Mr Eledi said while it was envisaged that much of what was processed in the country would earn the much needed foreign exchange, "it will be better if Ghanaians are consuming more than half of the cocoa we process".

He expressed delight at the intention of the organisers to place emphasis on the serving of local foods, particularly local rice, at the event on Republic Day.

Mr Eledi appealed to distributors and market women to refrain from the practice of buying local rice, particularly the superior varieties and re-bagging them in sacks which had been labelled “Chicago Rice”, “American Long Grain', and “Thailand Perfumed Rice”.

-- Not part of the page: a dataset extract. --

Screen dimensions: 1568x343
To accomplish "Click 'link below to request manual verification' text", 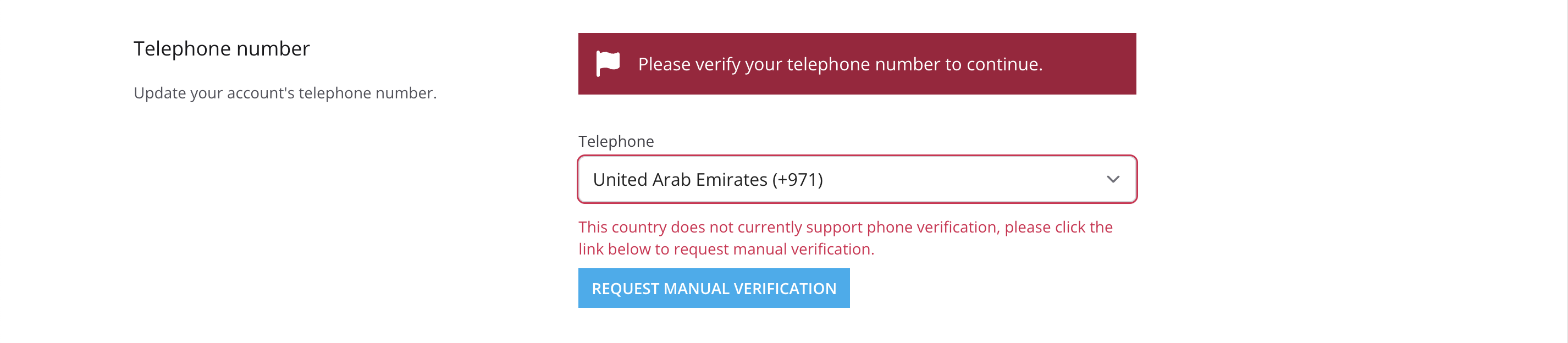I will (x=726, y=250).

“It breaks my heart that we can indulge in these unholy practices ourselves. It is a legacy of the inferiority syndrome inflicted on the psyche of our people as a result of the Trans-Atlantic Slave Trade and worsened by colonialism”.

He called for the need to stop depending on foreign goods to the detriment of the local ones, adding that the “only way we would avoid depending on foreign aid for budgetary support is when we import less, or when we patronise local products”, he stressed.

The Acting Executive Director of the Ghana Tourist Board, Mr Martin Mireku, expressed concern about how in spite of the fact that West Africa dominated the production of cocoa world-wide, it had not led in any crucial decision as regards the product, particularly its pricing.